Prompt:
Can you rewrite the listing from its start through the line holding "pos(504,407)", inclusive, putting "Lunch" in place of "Breakfast" and leaving everything else unchanged?
— begin —
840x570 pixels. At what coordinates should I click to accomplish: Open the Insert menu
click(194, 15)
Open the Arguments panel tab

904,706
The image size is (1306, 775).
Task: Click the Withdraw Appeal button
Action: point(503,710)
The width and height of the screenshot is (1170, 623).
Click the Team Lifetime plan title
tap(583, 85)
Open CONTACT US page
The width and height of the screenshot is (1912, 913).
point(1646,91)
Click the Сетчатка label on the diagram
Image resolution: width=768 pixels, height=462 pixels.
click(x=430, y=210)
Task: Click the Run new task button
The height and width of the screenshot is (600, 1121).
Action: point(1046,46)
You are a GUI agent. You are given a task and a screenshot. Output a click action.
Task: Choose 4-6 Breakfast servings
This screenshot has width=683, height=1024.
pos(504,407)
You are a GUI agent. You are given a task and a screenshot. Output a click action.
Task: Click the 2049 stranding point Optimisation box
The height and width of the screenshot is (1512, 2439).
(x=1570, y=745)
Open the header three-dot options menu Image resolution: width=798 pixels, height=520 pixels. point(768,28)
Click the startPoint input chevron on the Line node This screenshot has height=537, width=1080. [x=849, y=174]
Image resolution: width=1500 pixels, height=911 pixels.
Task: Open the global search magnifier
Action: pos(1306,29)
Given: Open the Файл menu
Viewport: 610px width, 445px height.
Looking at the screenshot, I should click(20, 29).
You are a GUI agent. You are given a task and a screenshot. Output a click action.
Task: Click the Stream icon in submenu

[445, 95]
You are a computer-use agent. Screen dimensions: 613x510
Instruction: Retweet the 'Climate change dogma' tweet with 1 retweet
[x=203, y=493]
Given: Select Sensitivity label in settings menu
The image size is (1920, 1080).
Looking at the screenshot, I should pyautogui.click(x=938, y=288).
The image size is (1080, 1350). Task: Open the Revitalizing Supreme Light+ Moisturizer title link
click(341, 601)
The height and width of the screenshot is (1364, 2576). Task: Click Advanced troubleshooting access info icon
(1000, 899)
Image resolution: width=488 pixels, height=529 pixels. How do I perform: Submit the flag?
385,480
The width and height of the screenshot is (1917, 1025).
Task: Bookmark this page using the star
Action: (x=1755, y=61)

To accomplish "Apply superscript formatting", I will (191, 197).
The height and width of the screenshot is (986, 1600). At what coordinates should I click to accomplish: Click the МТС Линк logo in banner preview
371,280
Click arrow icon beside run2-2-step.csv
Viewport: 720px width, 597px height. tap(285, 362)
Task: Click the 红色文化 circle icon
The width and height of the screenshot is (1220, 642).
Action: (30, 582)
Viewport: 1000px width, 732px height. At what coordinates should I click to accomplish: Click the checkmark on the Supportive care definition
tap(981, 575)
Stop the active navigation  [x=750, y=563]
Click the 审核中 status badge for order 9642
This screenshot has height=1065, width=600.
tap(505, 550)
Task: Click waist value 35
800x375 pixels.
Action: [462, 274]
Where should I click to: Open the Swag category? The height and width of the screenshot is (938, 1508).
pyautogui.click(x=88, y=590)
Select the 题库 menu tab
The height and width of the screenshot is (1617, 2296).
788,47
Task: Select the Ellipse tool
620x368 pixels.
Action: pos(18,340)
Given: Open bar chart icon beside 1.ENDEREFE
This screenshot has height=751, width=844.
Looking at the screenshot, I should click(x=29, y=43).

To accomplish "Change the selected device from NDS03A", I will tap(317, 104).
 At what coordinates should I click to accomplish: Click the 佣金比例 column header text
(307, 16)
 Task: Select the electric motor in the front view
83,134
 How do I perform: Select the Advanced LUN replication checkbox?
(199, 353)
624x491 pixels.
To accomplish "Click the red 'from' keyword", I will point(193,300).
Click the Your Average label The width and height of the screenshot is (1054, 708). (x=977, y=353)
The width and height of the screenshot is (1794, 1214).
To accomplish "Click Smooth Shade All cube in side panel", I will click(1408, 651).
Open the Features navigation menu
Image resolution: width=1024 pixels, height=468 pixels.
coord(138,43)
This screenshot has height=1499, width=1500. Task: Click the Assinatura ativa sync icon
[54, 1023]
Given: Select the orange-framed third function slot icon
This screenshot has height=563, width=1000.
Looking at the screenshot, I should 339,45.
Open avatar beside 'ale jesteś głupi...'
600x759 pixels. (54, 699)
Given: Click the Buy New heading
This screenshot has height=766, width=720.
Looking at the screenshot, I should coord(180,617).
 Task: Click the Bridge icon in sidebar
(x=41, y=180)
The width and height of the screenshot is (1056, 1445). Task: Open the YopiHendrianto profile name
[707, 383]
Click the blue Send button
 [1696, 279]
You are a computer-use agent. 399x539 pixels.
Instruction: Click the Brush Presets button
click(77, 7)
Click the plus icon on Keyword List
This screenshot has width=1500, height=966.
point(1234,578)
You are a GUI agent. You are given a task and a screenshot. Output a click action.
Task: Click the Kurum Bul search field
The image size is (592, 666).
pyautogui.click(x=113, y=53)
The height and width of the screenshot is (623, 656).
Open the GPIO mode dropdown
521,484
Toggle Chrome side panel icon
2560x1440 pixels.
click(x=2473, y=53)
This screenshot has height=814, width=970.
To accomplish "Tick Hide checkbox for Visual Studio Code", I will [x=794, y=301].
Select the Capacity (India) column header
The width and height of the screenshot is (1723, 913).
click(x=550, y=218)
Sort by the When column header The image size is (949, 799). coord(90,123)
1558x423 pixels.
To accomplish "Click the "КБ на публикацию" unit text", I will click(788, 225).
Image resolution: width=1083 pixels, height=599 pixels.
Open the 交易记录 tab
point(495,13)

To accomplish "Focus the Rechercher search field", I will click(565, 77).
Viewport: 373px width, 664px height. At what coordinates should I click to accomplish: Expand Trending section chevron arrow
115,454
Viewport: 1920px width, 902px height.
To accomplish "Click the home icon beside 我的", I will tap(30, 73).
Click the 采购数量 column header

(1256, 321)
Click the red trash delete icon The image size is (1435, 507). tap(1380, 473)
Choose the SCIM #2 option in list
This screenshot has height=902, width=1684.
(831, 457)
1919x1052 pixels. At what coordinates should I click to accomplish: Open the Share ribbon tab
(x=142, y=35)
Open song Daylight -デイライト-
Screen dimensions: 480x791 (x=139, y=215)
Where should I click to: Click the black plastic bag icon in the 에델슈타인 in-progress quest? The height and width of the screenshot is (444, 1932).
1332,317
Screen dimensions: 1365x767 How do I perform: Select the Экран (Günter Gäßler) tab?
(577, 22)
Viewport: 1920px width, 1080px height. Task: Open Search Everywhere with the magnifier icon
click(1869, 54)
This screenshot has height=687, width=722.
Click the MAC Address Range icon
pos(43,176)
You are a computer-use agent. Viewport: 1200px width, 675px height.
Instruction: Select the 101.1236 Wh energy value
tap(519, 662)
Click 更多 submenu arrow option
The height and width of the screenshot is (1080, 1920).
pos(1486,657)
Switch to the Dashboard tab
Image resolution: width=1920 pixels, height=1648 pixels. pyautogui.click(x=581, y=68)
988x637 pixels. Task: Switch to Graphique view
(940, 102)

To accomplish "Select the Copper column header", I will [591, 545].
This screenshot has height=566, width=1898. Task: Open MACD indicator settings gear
— end —
The solution:
840x570 pixels. At what coordinates should I click to accomplish: Open the Insert menu
click(194, 15)
Open the Arguments panel tab

904,706
The image size is (1306, 775).
Task: Click the Withdraw Appeal button
Action: point(503,710)
The width and height of the screenshot is (1170, 623).
Click the Team Lifetime plan title
tap(583, 85)
Open CONTACT US page
The width and height of the screenshot is (1912, 913).
point(1646,91)
Click the Сетчатка label on the diagram
Image resolution: width=768 pixels, height=462 pixels.
click(x=430, y=210)
Task: Click the Run new task button
The height and width of the screenshot is (600, 1121).
Action: point(1046,46)
You are a GUI agent. You are given a task and a screenshot. Output a click action.
Task: Choose 4-6 Lunch servings
This screenshot has width=683, height=1024.
pos(504,407)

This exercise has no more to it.